Oysa şimdi geriye saran insanın hakları 200 küsur yıl boyunca giderek gelişti.  Bunu da örgütlü, kesintisiz mücadeleye borçluyuz. Uzmanlar bu haklarla ilgili üç nesil sayıyorlar. Birinci nesil insan hakları insanı uyruk olmaktan çıkarıp bir yurttaş haline getirir. İkinci nesil insan hakları ise sosyal güvenlik, çalışma, adil gelir ve sendika hakkı, eğitim hakkı, kültürel yaşama katılma hakkı, sağlıklı beslenme ve konut hakkı; grev ve toplu sözleşme hakkından oluşur. Üçüncü nesil ise daha önce bireysel ve toplumsal çerçeve içinde anılan hakları daha da geliştirir; barış, çevre, halkların kendi kaderini tayin, insanlığın müşterek mal varlığından yararlanma hakkı bunlara eklenir.

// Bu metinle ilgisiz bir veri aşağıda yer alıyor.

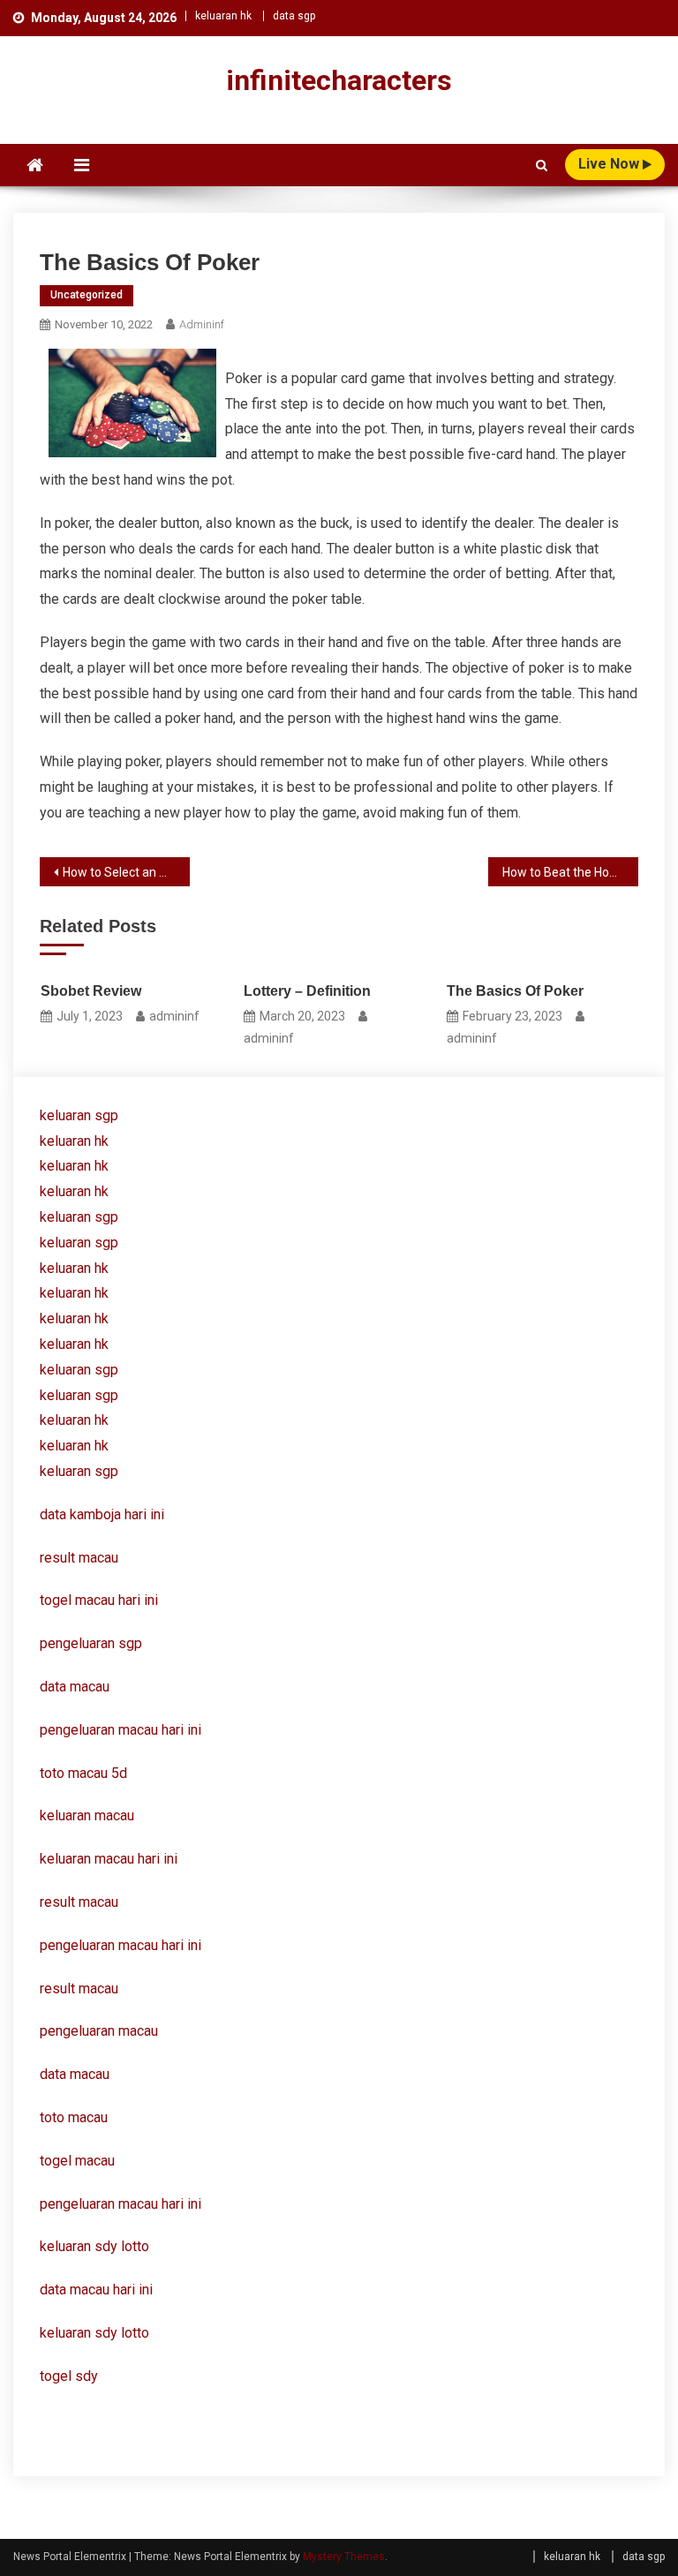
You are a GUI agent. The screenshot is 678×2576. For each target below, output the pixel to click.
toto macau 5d (83, 1773)
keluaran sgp (79, 1115)
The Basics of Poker (515, 990)
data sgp (294, 16)
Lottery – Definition (307, 990)
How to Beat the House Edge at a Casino (569, 872)
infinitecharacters (339, 80)
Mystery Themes (344, 2556)
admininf (201, 324)
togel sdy (69, 2376)
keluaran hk (223, 16)
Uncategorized (86, 295)
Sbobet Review (91, 990)
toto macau (74, 2117)
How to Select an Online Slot (126, 872)
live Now (610, 163)
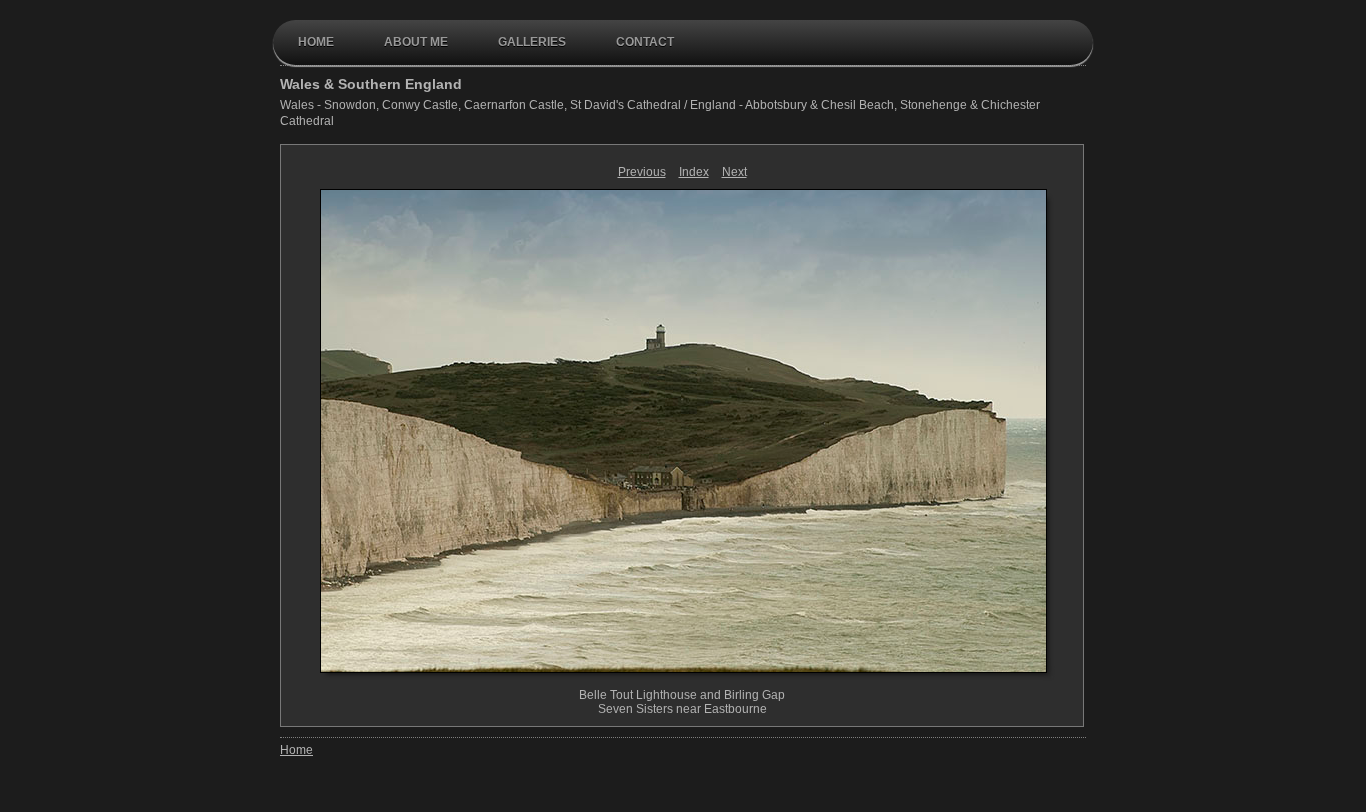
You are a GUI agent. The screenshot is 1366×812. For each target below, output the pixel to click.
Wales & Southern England (371, 84)
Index (694, 172)
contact (645, 42)
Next (734, 172)
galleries (532, 42)
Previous (642, 172)
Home (316, 42)
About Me (416, 42)
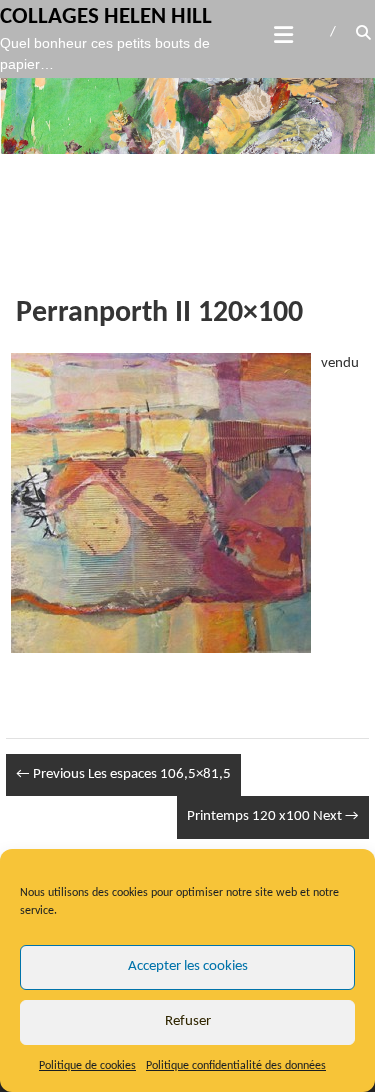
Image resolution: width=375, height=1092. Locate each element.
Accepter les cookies (188, 966)
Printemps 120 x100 (273, 816)
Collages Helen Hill (106, 17)
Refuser (188, 1021)
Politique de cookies (87, 1066)
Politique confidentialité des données (236, 1066)
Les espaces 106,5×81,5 (123, 774)
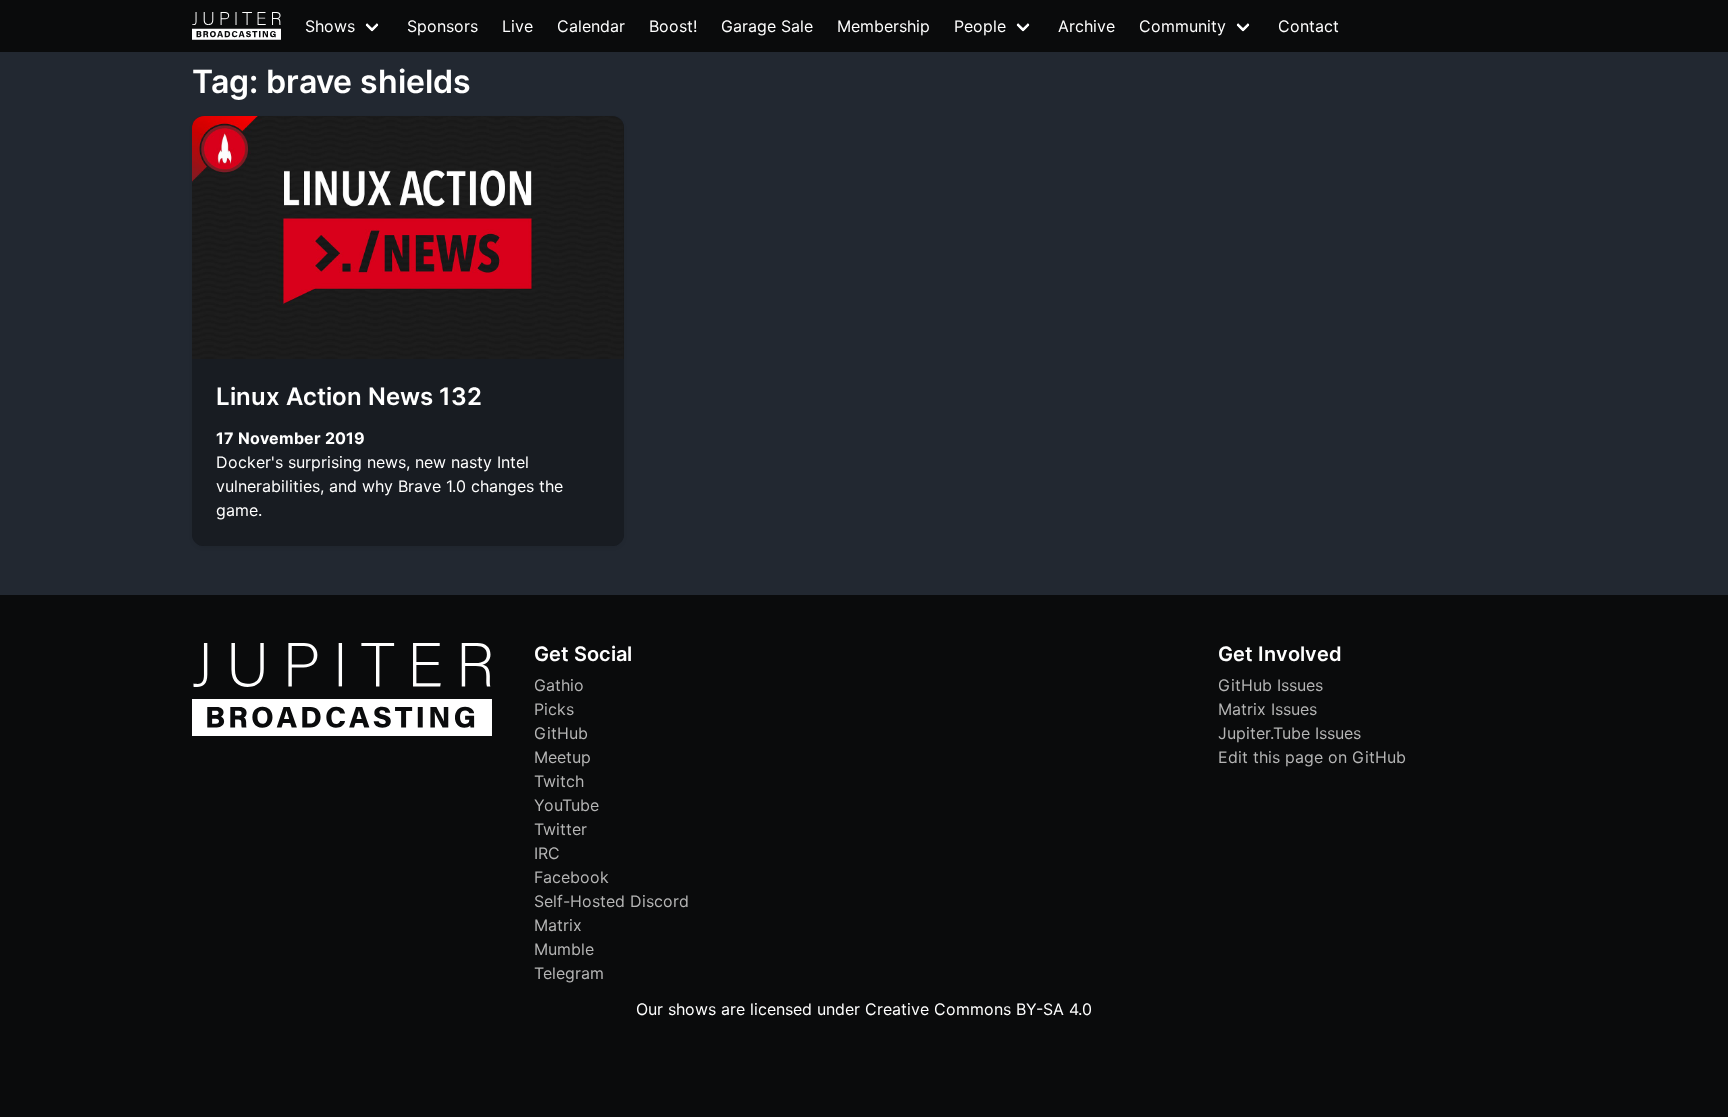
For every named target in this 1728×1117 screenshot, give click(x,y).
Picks (554, 709)
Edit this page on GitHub (1312, 757)
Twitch (559, 781)
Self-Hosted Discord (611, 901)
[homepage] (236, 26)
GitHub (561, 733)
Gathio (559, 685)
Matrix (558, 925)
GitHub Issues (1270, 685)
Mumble (564, 949)
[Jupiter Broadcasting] (342, 731)
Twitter (560, 829)
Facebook (571, 877)
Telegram (569, 973)
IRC (547, 853)
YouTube (566, 805)
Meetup (562, 757)
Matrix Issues (1267, 709)
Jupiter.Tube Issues (1289, 733)
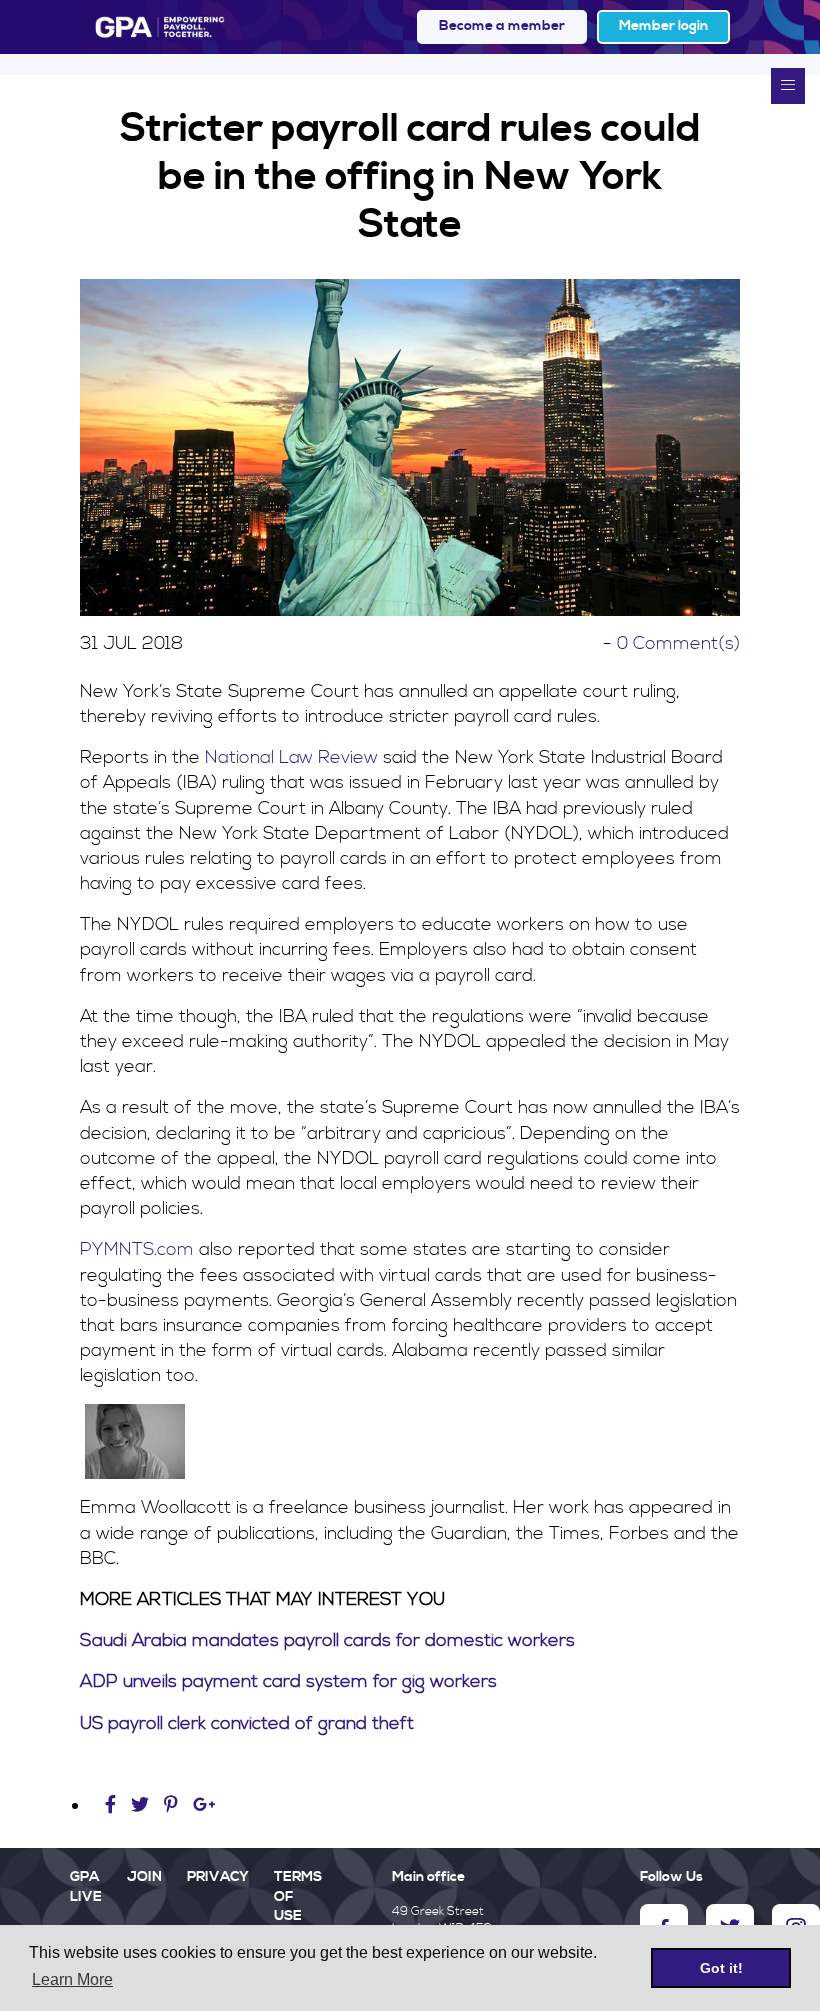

1789 Fransız Devrimi’nden bu yana işçi sınıfının, diğer sınıf ve katmanların, kadınların, ulusal bağımsızlık, çevre ve barış mücadelelerinin kazanımıdır bunlar. Onlara ihsan edilmedi.

Ancak hakların kağıt üzerinde tanımlanması bunların pratik karşılığı olduğu anlamına gelmez. İşçi sınıfı ve emekçiler her birinin ihlali için tetikte ve örgütlü olmadıkça geri alınmaları kolay oldu. Bugün yaşanan da odur. Toplu sözleşmeyi, sendikaları, asgari ücreti, emeklilik hakkını ustalıklı bir biçimde tartışılır kılan kapitalist fırsatçılık her şeyi, kaybetme ihtimali olan bir seçimi bile sınıfının fırsatına çeviriyor. Çünkü sistemde baki olan hükümetler ya da iktidarlar değil sınıflardır. Hakların korunması, genişletilmesi için dayanışma ve örgütlü mücadele koşuldur.

Bitirirken; mücadeleleri başarılı, kazanımları bol, hakların gasbedilmediği bir yıl olsun 2023. Yeni yılınız kutlu olsun.